I have a data frame in the following form (grouped by Year, Subject and Level). There are two „Levels“ and around 25 Subjects (the number varies per year) over 30 years.
Code to reproduce:
structure(list(Year = c(2005L, 2005L, 2005L, 2005L, 2005L, 2005L, 2006L, 2006L, 2006L, 2006L, 2006L, 2006L, 2007L, 2007L, 2007L, 2007L, 2007L, 2007L, 2008L, 2008L), Subject = c("Englisch",
"Englisch", "GK", "GK", "Mathematik", "Mathematik", "Englisch", "Englisch", "GK", "GK", "Mathematik", "Mathematik", "Englisch", "Englisch", "GK", "GK", "Mathematik", "Mathematik", "Englisch",
"Englisch"), Level = c(20L, 21L, 20L, 21L, 20L, 21L, 20L, 21L, 20L, 21L, 20L, 21L, 20L, 21L, 20L, 21L, 20L, 21L, 20L, 21L), Students = c(27104L, 24841L, 29945L, 2862L, 29907L, 27802L, 28837L, 26357L, 31815L, 2880L, 31721L, 29115L, 30324L, 28064L, 32924L, 3508L, 32862L, 30862L, 32124L, 29624L)), row.names = c(NA, -20L), groups = structure(list(Year = c(2005L, 2005L, 2005L, 2006L, 2006L, 2006L, 2007L, 2007L, 2007L, 2008L), Subject = c("Englisch", "GK", "Mathematik", "Englisch", "GK", "Mathematik", "Englisch", "GK", "Mathematik", "Englisch"), .rows = structure(list(1:2, 3:4, 5:6, 7:8, 9:10, 11:12, 13:14, 15:16, 17:18, 19:20), ptype = integer(0), class = c("vctrs_list_of",
"vctrs_vctr", "list"))), row.names = c(NA, -10L), class = c("tbl_df", "tbl", "data.frame"), .drop = TRUE), class = c("grouped_df", "tbl_df", "tbl", "data.frame")) -> rep
Year | Subject | Students | Level |
---|---|---|---|
2000 | English | 100 | 1 |
2000 | Maths | 50 | 1 |
2000 | ... | ... | ... |
2001 | Maths | 30 | 2 |
2001 | English | 70 | 2 |
After each year, students usually ascend one level. To find out how many students did not ascend a level I need to calculate Level 1 Students of English in 2000 - Level 2 Students of English in 2001
The new data frame should thus look like this:
Year | Subject | Students | Level | Difference |
---|---|---|---|---|
2000 | English | 100 | 1 | NA |
2000 | Maths | 50 | 1 | NA |
2000 | ... | ... | ... | ... |
2001 | Maths | 30 | 2 | 20 |
2001 | English | 70 | 2 | 30 |
I have tried dplyr:lag() but I don't know how to make it work with several groups.

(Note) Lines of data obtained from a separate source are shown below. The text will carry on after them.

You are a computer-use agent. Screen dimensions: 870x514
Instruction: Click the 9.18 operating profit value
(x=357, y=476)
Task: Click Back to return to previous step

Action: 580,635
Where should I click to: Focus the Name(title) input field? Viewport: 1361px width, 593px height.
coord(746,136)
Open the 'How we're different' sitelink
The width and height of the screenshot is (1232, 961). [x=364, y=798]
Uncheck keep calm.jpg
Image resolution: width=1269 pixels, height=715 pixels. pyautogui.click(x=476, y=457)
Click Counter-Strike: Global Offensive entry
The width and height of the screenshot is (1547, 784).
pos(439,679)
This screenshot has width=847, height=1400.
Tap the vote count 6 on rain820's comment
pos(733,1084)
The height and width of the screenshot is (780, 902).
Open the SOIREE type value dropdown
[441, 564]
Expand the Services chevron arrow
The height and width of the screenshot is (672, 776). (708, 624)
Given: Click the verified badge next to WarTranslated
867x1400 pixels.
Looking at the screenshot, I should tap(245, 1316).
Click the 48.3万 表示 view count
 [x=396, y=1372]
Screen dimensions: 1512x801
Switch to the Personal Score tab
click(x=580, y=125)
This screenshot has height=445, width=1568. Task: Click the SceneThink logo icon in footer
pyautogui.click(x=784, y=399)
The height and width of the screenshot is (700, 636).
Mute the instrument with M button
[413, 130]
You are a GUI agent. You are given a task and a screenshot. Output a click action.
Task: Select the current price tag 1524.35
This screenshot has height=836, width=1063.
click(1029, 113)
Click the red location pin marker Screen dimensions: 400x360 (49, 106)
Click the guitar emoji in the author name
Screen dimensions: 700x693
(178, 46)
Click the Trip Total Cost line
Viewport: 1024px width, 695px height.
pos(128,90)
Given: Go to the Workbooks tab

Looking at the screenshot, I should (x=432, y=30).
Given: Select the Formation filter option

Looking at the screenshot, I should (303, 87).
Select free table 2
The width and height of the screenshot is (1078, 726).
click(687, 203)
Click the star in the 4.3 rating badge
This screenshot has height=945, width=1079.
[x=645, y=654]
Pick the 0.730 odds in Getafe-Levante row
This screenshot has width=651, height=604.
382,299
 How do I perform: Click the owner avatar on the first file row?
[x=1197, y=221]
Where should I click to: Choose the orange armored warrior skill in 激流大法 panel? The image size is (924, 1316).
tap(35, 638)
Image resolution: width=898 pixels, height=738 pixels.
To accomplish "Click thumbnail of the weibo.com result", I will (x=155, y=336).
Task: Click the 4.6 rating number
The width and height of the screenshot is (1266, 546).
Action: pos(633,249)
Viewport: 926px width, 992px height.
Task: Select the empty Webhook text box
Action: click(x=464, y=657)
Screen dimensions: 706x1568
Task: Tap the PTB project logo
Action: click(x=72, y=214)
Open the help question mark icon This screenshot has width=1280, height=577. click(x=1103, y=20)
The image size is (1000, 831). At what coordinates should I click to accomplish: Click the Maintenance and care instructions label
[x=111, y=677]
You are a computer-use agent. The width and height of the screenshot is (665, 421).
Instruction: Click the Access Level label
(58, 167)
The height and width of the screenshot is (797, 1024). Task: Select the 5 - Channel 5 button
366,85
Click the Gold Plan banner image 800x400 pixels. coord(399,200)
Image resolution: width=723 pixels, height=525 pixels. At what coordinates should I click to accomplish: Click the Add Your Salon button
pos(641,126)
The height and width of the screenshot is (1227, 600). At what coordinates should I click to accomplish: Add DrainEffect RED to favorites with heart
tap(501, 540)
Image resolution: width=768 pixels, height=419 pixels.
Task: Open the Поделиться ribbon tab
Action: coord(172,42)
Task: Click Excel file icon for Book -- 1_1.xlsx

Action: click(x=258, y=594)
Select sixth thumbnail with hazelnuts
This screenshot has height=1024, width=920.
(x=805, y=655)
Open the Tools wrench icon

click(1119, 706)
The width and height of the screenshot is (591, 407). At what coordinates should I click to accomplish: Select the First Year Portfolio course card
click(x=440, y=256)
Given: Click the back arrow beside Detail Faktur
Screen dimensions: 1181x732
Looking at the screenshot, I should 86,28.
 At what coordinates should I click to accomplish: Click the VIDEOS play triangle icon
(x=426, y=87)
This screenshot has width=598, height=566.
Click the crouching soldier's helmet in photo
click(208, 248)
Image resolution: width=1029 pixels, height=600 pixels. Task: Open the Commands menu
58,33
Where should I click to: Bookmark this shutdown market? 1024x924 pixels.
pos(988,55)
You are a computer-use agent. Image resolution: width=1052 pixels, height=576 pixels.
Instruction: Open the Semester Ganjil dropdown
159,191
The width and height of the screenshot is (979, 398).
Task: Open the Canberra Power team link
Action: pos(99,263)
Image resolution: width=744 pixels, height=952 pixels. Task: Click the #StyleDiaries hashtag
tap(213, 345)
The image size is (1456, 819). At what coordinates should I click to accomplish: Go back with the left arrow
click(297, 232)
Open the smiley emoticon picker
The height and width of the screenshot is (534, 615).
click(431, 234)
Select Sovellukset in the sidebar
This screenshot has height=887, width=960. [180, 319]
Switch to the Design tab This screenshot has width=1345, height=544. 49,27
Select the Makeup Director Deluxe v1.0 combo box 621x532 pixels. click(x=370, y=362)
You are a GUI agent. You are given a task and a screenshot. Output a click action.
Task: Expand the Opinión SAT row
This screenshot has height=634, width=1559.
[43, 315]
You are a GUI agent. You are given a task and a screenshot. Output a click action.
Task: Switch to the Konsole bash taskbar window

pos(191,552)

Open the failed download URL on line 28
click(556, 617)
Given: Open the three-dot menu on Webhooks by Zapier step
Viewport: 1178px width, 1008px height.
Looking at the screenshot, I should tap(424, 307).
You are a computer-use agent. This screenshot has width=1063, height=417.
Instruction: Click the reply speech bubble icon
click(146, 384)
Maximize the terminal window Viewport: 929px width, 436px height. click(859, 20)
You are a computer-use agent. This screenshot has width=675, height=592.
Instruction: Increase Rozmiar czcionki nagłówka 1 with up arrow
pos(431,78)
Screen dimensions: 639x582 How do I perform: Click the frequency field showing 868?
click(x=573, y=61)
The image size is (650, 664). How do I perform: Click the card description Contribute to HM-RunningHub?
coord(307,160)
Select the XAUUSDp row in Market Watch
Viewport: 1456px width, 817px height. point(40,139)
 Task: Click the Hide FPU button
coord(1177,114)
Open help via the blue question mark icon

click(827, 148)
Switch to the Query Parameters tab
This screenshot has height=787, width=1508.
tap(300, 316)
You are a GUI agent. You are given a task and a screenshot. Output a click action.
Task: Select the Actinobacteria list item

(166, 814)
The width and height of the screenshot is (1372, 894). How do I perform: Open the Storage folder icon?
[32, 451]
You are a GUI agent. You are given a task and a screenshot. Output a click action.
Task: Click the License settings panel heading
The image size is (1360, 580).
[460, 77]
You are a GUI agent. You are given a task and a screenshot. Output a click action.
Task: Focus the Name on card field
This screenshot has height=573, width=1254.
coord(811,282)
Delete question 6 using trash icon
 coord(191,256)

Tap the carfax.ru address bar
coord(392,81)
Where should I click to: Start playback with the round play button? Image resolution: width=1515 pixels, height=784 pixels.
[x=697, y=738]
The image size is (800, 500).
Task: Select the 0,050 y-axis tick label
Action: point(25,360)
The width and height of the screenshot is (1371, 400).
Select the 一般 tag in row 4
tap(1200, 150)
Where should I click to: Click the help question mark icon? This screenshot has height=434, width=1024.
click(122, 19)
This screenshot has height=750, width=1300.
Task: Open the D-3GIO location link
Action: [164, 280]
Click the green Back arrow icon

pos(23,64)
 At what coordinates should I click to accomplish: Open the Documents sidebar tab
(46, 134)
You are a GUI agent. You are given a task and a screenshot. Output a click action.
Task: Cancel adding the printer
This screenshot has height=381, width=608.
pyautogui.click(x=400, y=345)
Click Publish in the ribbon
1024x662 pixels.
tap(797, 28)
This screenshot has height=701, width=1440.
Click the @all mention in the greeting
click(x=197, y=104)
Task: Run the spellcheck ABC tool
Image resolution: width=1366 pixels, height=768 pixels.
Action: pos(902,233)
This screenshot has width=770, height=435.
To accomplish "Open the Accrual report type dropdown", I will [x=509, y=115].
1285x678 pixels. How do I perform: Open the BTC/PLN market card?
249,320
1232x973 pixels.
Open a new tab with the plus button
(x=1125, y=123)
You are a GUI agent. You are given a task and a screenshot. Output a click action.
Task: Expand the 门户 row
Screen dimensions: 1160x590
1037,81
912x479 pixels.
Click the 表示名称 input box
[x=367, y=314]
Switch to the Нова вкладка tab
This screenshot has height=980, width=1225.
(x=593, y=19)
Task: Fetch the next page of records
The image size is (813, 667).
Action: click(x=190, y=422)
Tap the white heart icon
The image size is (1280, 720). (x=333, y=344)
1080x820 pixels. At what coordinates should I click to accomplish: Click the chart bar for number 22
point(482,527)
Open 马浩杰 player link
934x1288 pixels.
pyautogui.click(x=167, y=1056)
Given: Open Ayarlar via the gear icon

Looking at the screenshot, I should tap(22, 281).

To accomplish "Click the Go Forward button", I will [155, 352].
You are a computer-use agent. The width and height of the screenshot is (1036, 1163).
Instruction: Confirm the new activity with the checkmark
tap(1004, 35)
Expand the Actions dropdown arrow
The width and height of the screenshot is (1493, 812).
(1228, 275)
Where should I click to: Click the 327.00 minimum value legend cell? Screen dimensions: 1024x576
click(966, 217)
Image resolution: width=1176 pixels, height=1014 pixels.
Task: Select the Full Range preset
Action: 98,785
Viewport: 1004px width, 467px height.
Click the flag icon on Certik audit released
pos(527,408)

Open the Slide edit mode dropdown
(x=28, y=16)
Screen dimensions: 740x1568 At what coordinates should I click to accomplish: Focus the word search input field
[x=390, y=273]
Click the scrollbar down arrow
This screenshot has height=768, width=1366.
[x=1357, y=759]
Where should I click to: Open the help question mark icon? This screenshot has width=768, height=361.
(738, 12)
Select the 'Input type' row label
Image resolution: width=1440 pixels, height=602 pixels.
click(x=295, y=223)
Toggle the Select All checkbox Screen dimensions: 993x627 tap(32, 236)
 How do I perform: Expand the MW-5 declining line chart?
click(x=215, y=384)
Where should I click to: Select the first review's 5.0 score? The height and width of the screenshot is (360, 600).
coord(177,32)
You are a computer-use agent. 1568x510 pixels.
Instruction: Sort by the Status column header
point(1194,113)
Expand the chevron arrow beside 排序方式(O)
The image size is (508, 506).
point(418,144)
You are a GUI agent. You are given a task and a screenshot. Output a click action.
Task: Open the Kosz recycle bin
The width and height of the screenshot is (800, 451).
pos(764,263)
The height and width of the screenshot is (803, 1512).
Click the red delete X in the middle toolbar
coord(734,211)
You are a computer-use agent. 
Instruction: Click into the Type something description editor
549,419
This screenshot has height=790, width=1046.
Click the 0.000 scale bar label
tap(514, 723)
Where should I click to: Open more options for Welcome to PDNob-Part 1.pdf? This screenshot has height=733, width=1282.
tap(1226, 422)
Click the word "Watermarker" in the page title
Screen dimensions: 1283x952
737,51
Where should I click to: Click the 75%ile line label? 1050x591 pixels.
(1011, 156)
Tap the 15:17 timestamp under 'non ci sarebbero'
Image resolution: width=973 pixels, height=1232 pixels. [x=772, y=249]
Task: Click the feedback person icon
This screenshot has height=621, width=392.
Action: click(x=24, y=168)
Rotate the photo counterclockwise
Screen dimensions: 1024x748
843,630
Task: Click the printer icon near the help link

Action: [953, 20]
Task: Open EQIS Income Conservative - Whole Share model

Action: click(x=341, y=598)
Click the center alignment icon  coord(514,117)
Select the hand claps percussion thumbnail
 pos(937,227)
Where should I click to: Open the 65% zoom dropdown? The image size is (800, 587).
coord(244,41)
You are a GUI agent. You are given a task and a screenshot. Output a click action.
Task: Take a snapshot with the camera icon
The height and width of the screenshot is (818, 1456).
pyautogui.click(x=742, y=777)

CodePudding user response:
You should be able to get that with lag
after arrange
and group_by
-
library(dplyr)
df %>%
arrange(Subject, Year, Level) %>%
group_by(Subject) %>%
mutate(Difference = lag(Students) - Students)
#You can also use diff
#mutate(Difference = c(NA, -diff(Students)))
CodePudding user response:
We may do this with data.table
library(data.table)
setDT(df)[order(Subject, Year, Level)][,
Difference := shift(Students) - Students), by = Subject]